一方で、英治の隣の席娘の安藤美緒は不機嫌な顔をしている。
「美緒、なにむくれているの?」
「・・・・最近、英治兄ちゃん全然遊んでくれないからつまんない!」
「英治君は高校生なんだから、勉強忙しんだからしょうがないでしょ?」
「むう・・・」
ふくれっつらをする。
英治は、ここの最近は学校帰りに図書館に寄ってから帰ってきているため、帰りが遅くなっている。美緒はそれが不満なのである。
「ごめん、美緒ちゃん。ご飯食べたらゲームしよっか」
「あと、日曜日も遊んでくれる?」
「うん、いいよ」
「約束だよ!」
ようやく機嫌が直った美緒。
もともと、美緒は英治になついていたのだが、あの事件の後はさらに顕著となった。
「美緒、駄目よ。宿題終わってないでしょ?」
「じゃあ、英治兄ちゃんと一緒にやる」
「もう・・・ごめんなさいね、英治君。勉強の邪魔にならない?」
「大丈夫ですよ」
笑って答える英治。
その隣に座る美緒は、にこにこと満面の笑顔であった。
美緒の部屋で、英治が宿題の手伝いをしているころ。
父親の安藤幹人が帰宅し、良子が出迎えた。
リビングに入り、スーツのジャケットを脱ぎクローゼットのハンガーにかける。
「美緒はどうした?」
「自分の部屋で勉強中ですよ。
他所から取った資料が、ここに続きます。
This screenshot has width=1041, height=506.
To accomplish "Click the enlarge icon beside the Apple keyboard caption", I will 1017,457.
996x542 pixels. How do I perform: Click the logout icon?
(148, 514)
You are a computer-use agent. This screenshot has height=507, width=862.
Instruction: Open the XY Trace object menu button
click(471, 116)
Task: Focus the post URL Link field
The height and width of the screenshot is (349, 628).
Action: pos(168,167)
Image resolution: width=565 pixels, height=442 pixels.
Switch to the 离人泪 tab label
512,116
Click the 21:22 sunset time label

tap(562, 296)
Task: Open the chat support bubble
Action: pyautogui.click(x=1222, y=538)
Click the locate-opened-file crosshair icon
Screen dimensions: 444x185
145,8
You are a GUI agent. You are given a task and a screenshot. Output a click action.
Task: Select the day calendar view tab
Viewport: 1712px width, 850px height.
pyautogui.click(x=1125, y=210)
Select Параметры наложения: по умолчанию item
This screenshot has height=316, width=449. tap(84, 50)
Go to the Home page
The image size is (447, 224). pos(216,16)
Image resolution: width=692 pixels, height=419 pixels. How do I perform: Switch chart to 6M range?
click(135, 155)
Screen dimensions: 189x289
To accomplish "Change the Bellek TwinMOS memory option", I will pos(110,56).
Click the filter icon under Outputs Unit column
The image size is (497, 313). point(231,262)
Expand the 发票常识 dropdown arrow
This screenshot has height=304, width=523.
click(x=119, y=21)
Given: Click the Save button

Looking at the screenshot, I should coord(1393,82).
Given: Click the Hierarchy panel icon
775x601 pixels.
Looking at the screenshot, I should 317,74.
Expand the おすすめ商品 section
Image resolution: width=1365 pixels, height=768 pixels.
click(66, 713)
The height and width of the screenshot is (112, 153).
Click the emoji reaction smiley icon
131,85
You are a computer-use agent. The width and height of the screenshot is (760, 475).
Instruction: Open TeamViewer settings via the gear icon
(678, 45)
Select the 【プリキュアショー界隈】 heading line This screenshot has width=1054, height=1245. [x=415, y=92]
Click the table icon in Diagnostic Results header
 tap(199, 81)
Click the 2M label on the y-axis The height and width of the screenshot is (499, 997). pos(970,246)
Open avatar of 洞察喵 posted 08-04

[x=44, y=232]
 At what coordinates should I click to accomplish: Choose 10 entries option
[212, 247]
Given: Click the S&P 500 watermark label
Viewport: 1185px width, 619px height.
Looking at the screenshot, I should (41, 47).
英治君が宿題を見てくれています」
「それは助かるな。英治君は成績いらしいね」
「まじめでちゃんと勉強しているようですよ。本当いい子ね。あんなことがあったから、どうなるかと思ったけど反抗期もなく優等生に育ってくれたわ」
「そうだな。家庭環境も複雑だから、うちもできるだけのサポートはしてあげないといけないな」
すると、バタンとドアの開く音。パタパタと走る音。
「英治兄ちゃん。早く! あ、パパおかえり~」
リビングに美緒が走りこんできた。宿題が終わったらしい。
「あ、お邪魔してます」
「やあ、英治君こんばんわ。すまないね、美緒の面倒見てもらって」
ぐれる様子もなく、真面目そうな容姿の時田英治。
幹人は笑顔で歓迎するのであった。
英治が自宅の自分の部屋に戻ってきたのは、夜の9時。
カバンの中から、図書館で借りてきた本を出す。
物理学の分厚い英語で書かれた原書。
もはや、日本語の書籍では満足できずに、海外の書籍を読み漁っている。
机の上に本を置いて、引き出しの中から”スマホ”を取りだし電源を入れた。
フィィィィィ・・・・
高速回転するファンの音。ベルチェ素子を複数設置し冷却をしているが、それでも動作させられるのは5分が限界である。
5分の間に、ニュースサイトをチェックしなければならない。
小さい事件などは、ニュースサイトにも扱われないため、市内に限って言えば毎日事件があるわけではない。
ここ数日は、何も事件もなく平和であった。